# wheres the cheapest wind out fiamma awning?



## 96105 (Aug 23, 2005)

hi 
where can you buy the cheapest windout awning
fiamma ? in your op :wink: 

saruman 

_______________________________________________
Und Sie?


----------



## 88927 (May 10, 2005)

Ebay???????

Keith


----------



## 96105 (Aug 23, 2005)

*awning*

hi keith

cheers  ill have a look


----------



## camoyboy (May 9, 2005)

Homestead Caravans in Essex are usually quite reasonable, F45i 3.5 metre at £299.95, available in 3 colours.

www.homesteadcaravans.co.uk

Colin


----------



## Scotjimland (May 23, 2005)

http://cgi.ebay.co.uk/FIAMMA-F45-CA...QcategoryZ76072QQtcZphotoQQrdZ1QQcmdZViewItem


----------



## frenchfancy (May 21, 2005)

*Fiamma Awning*

I have a Fiamma zip awning for sale on mhf classifieds. I am changing for a larger one. Only 12 months old if you are interested, open to offers.

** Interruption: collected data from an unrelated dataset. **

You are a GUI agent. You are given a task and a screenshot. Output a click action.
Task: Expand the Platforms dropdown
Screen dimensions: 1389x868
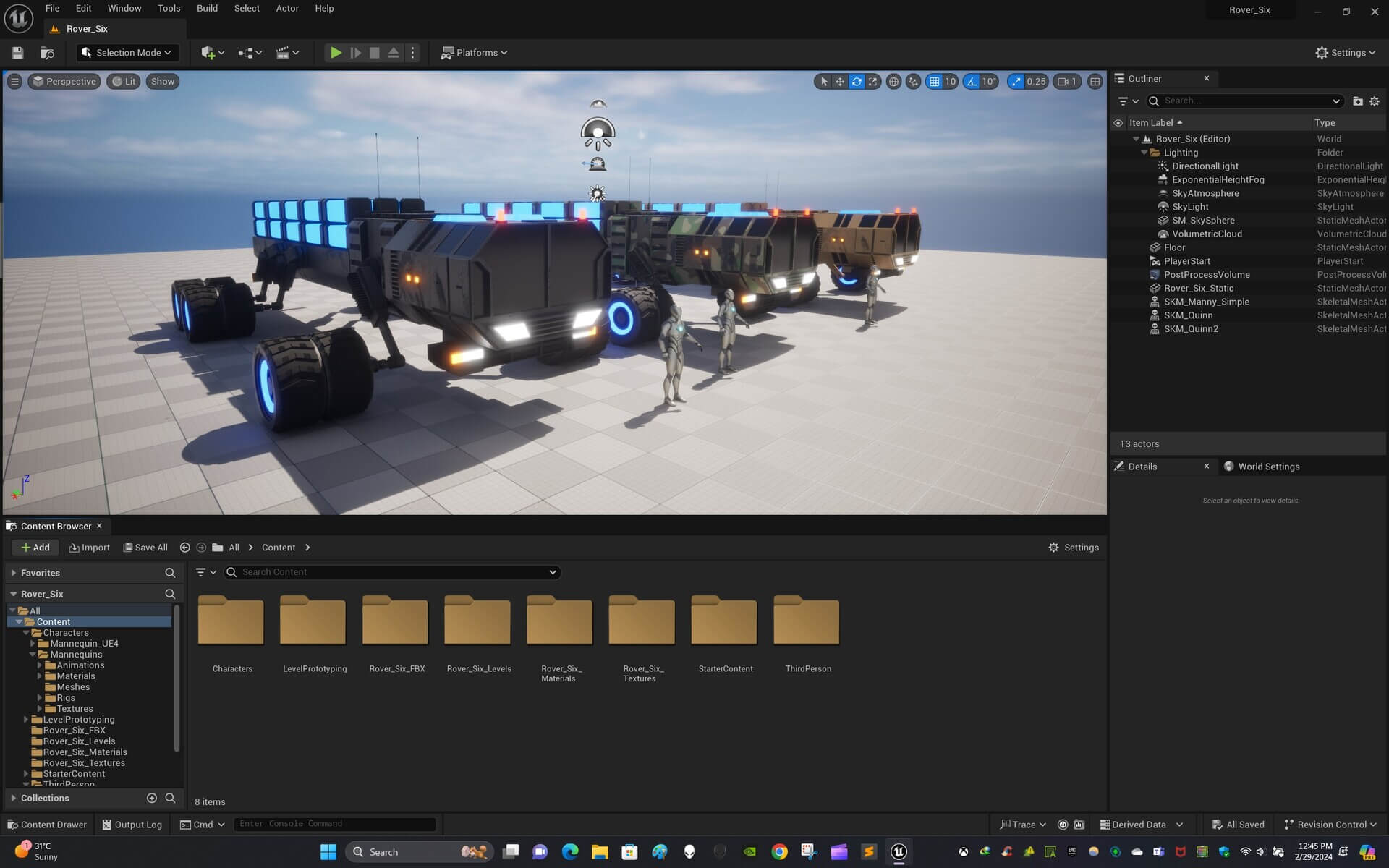point(475,53)
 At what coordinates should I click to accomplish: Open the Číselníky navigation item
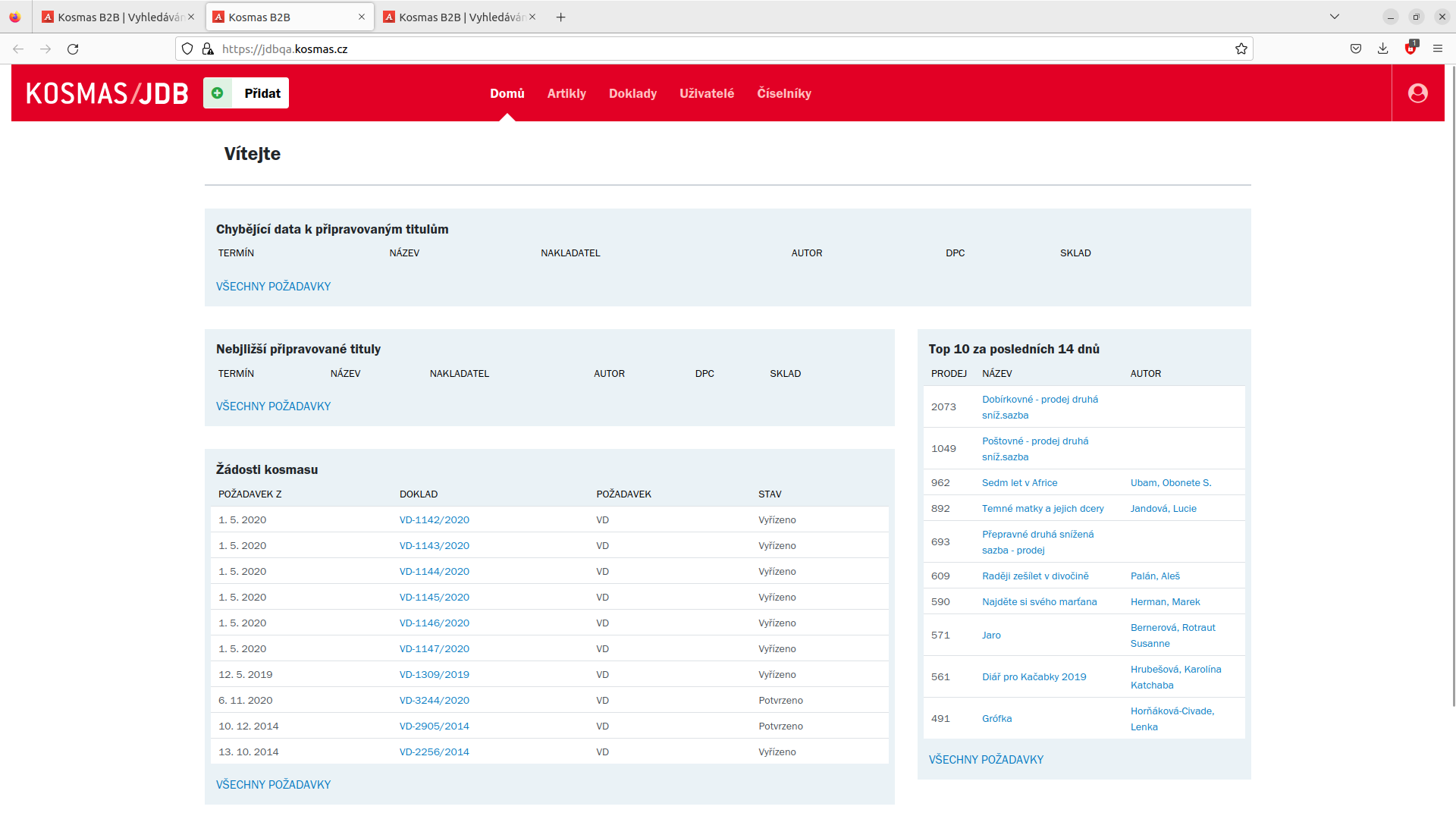coord(783,94)

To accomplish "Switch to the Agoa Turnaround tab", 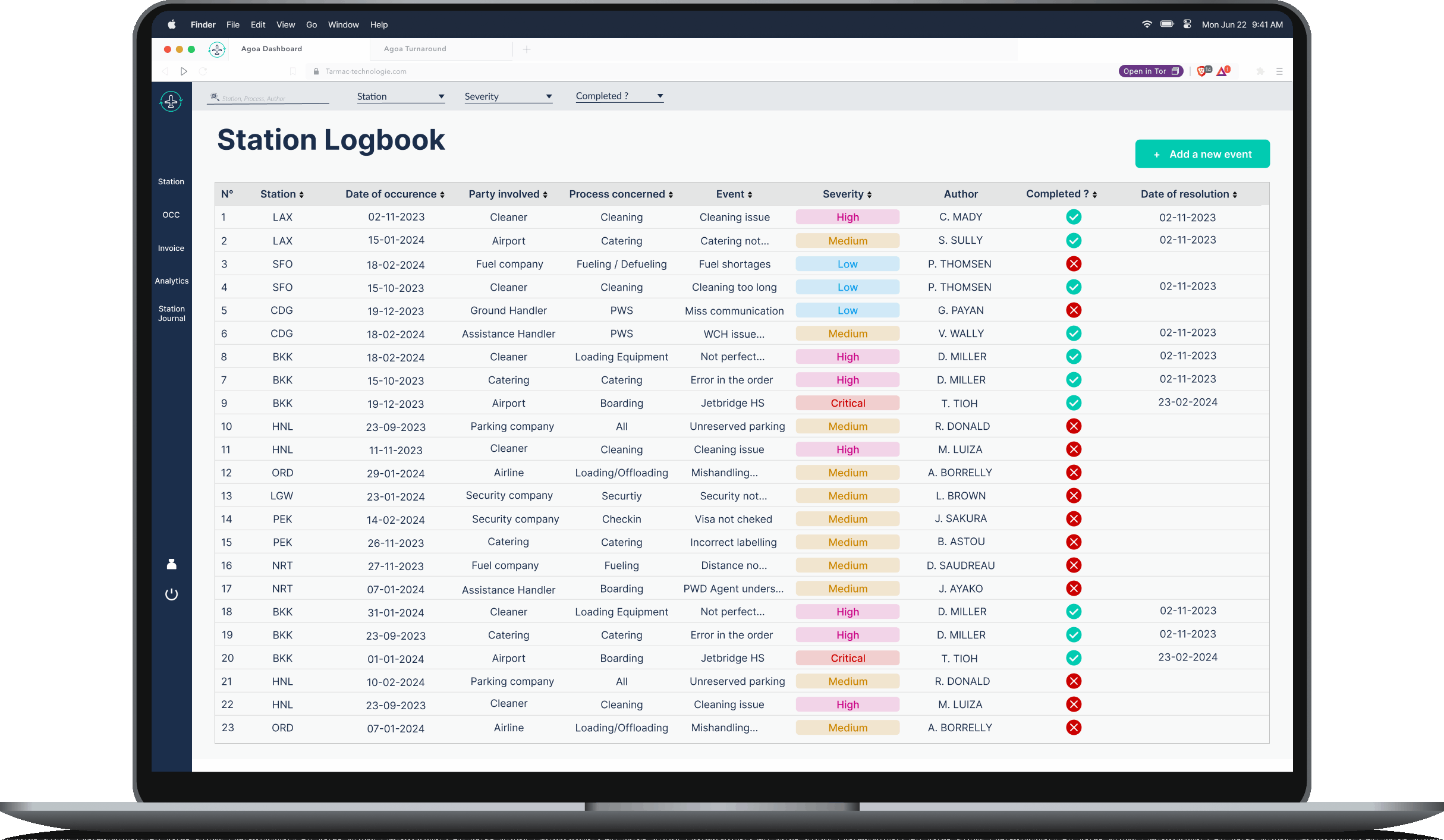I will [415, 49].
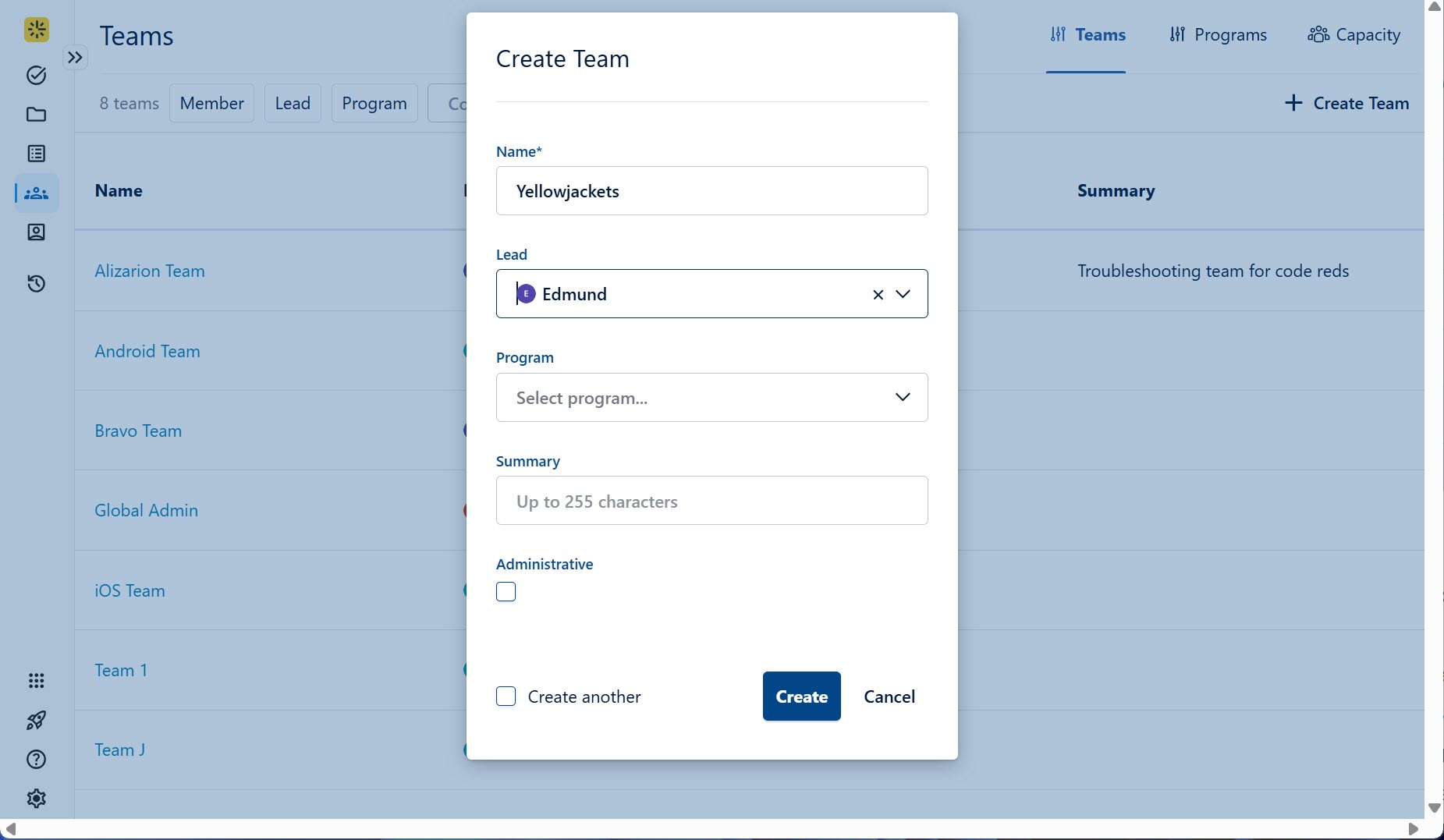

Please e-mail me at [email protected]. It is 3mtrs.


----------



## 89555 (May 28, 2005)

http://www.worldofcamping.co.uk/index.htm
They advertise that they will not be beaten on price...worth a try


----------



## Knauser (May 26, 2005)

IMHO Omnistor Awnings are much more substantial than Fiamma.

If you go to an outdoor MH show you'll get free fitting for your awning.

Knauser


----------



## motorhomenicky (Feb 1, 2006)

You didn't say they size you were after 

I found 3.5m @ 275 and three meter at 255

omnistor are more expensive, to be fair there is not a lot to choose between the two, for and against.

nick


----------